Touché par son récit, je lui enviai immédiatement un message de solidarité et encouragement de la part des équipiers de L’Alliance, auquel il reponda tout de suite, en nous remerciant. Les messages s’enchenaient, et tout en bavardant je lui ai proposé de rédiger une vraie entrevue… la voilà:
Commence s’il te plaît par un peu de bio… année et lieu de naissance, combien de milles t’as laissé dans ton sillage depuis que tu partas, il y a 9 ans (si t‘arrives à me faire parvenir une carte du monde avec dessiné ton sillage ça serait classe! ) tu avais déjà perdu un bateau auparavant? J’ai cru lire que ce n’est pas la première fois que tu déclenches une radiobalise.

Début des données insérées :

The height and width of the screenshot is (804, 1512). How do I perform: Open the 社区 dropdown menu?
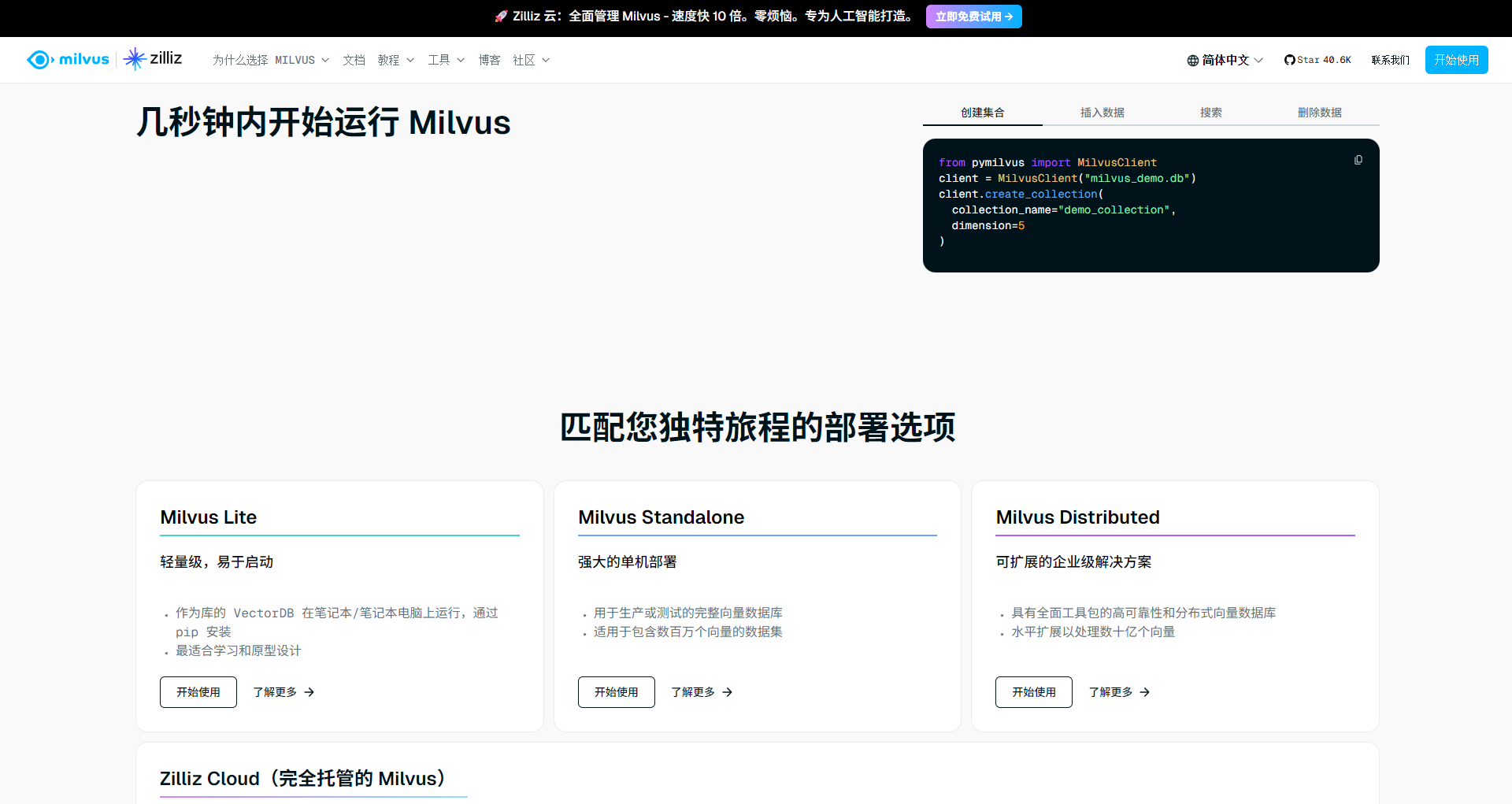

Je n’ai jamais été bon en bio, mais je crois que je peux m’en sortir! Je suis a Rennes, en septembre 1987. Le nombre de milles je ne sais plus exactement, mais cela doit se trouver entre 45 et 50 000 milles. La carte avec mon sillage, elle est restée dans La Chimère… Je peux te donner une liste grosso modo de mes routes, cela te permettra de dresser une carte ensuite. J’ai commencé par les canaries, Cap-Vert, nord-est du brésil, amazone, Trinidad, terre neuve, tentative avortée par une avarie de monter au Groenland suivie d’un retour vers Saint-Pierre-et-Miquelon, traversée vers l’Europe qui se termine à mi-chemin, lorsqu après avoir cassé mon safran un pétrolier se détourne pour me porter assistance et m’éventre la coque, m’arrache le pont et me casse le mat. plus question d’emprunter des outils pour réparer, ça se finit donc par un grutage au milieu de l’Atlantique et direction Amsterdam. repartis ensuite, avec le même bateau refait à neuf vers les canaries, Cap-Vert, brésil, Argentine, Cap horn, canaux de Patagonie, Valparaiso, traversée de 48 jrs jusqu aux Marquises puis 60 jrs de plus jusqu à Hong Kong, ou je tire un bon prix de cette première Chimère.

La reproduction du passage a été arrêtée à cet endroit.